La nuova poesia d’arte italiana era dunque già fiorente e diffusa – contemporanea, per un tratto, ai trovatori: interessanti in tal senso le prime prove di un “influsso” contrario, dagli italiani cioè ai trobadors – e la strada era ormai definitivamente aperta alla lirica italiana moderna, allo stil novo, a Cavalcanti, a Dante. In Toscana, nel più ricco canzoniere che conserva la memoria lirica degli italiani del Duecento (il manoscritto Vaticano lat. 3793) si condensa così la translatio dalla Provenza all’Italia: sulla prima carta del codice è infatti esemplata la canzone Madonna dir vo voglio del notaro Giacomo da Lentini, una canzone d’amore che, pure diversissima dal suo modello, è stata riconosciuta come precisa traduzione della lirica trobadorica A vos midonç voill retraire en cantan.

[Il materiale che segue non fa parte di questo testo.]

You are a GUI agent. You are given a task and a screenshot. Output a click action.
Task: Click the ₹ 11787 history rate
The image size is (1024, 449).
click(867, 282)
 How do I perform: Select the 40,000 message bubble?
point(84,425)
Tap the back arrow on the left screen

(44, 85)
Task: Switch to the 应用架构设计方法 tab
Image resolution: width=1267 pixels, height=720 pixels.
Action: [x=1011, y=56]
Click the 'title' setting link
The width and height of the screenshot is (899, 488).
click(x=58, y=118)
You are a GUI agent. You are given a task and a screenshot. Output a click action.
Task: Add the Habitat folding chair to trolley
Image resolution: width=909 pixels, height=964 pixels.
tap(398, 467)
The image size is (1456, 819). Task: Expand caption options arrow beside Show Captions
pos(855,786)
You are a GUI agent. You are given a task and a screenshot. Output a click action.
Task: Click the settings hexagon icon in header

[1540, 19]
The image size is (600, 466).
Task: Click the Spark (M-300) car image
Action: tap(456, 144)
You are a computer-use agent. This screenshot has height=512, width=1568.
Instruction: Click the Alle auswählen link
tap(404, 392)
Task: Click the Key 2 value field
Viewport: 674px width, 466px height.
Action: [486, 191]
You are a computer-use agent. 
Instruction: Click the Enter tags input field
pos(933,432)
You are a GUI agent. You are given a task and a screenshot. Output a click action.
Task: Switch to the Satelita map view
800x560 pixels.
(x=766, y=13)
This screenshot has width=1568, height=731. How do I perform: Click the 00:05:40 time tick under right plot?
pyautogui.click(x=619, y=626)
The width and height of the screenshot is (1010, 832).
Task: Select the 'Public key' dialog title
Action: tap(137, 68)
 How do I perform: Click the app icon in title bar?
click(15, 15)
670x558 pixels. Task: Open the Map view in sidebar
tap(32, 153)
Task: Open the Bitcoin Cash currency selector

Infine, non ultimo: la canzone d’amore in questione è proprio di quell’unico trovatore “salvato” da Dante e posto luminosamente nel suo Paradiso, cioè di quel Folquet de Marseilla, trovatore italo-francese (secondo la vida) che, almeno nella costruzione storiografica dei canzonieri, viene così a saldare passato e presente ed è indicato, nel riconoscimento della tradizione lirica, come una significativa radice efficiente per la nuova poesia italiana della scuola poetica.